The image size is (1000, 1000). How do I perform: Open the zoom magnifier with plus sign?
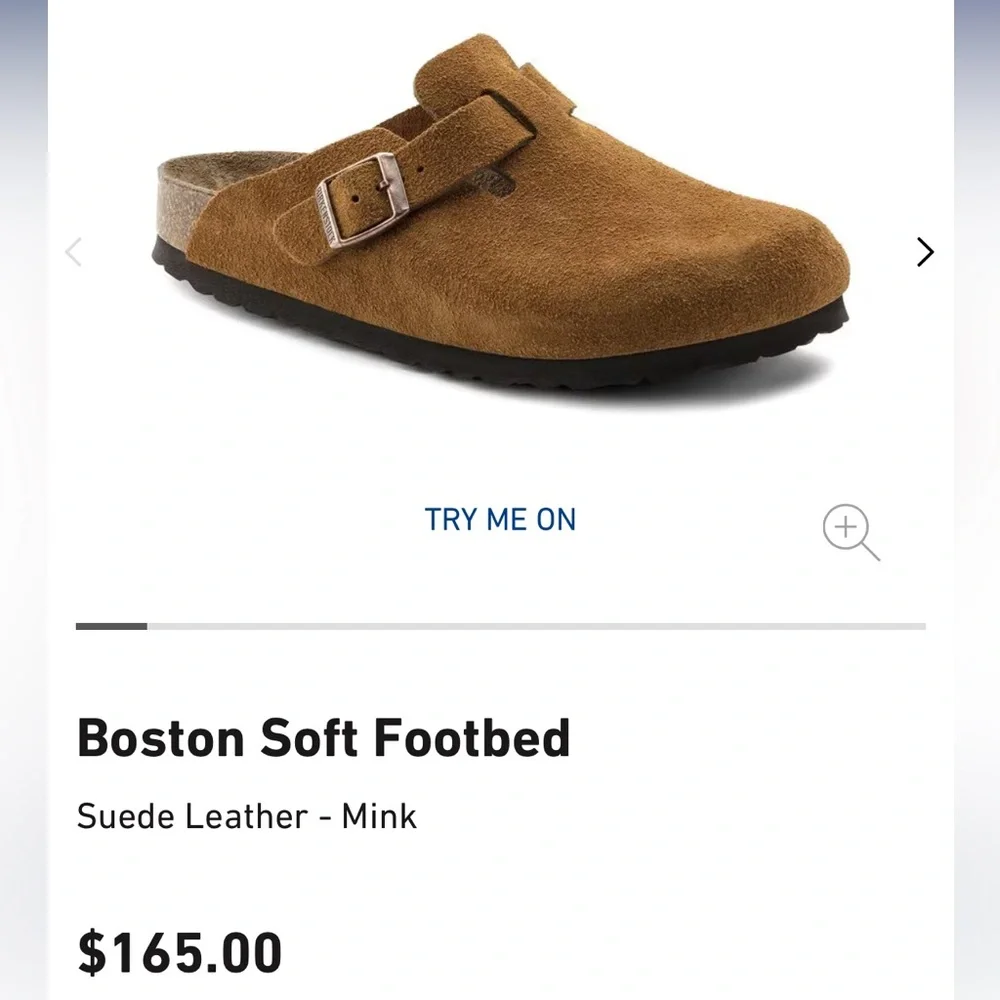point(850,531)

--------------------------------------------------

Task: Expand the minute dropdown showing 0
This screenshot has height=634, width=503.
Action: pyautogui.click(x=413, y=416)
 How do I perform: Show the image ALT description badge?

--------------------------------------------------

Please make an exact copy of the lines above from the line with "Task: Expand the minute dropdown showing 0" through the line with "How do I perform: Show", both ends included.

Task: Expand the minute dropdown showing 0
This screenshot has height=634, width=503.
Action: pyautogui.click(x=413, y=416)
 How do I perform: Show the image ALT description badge?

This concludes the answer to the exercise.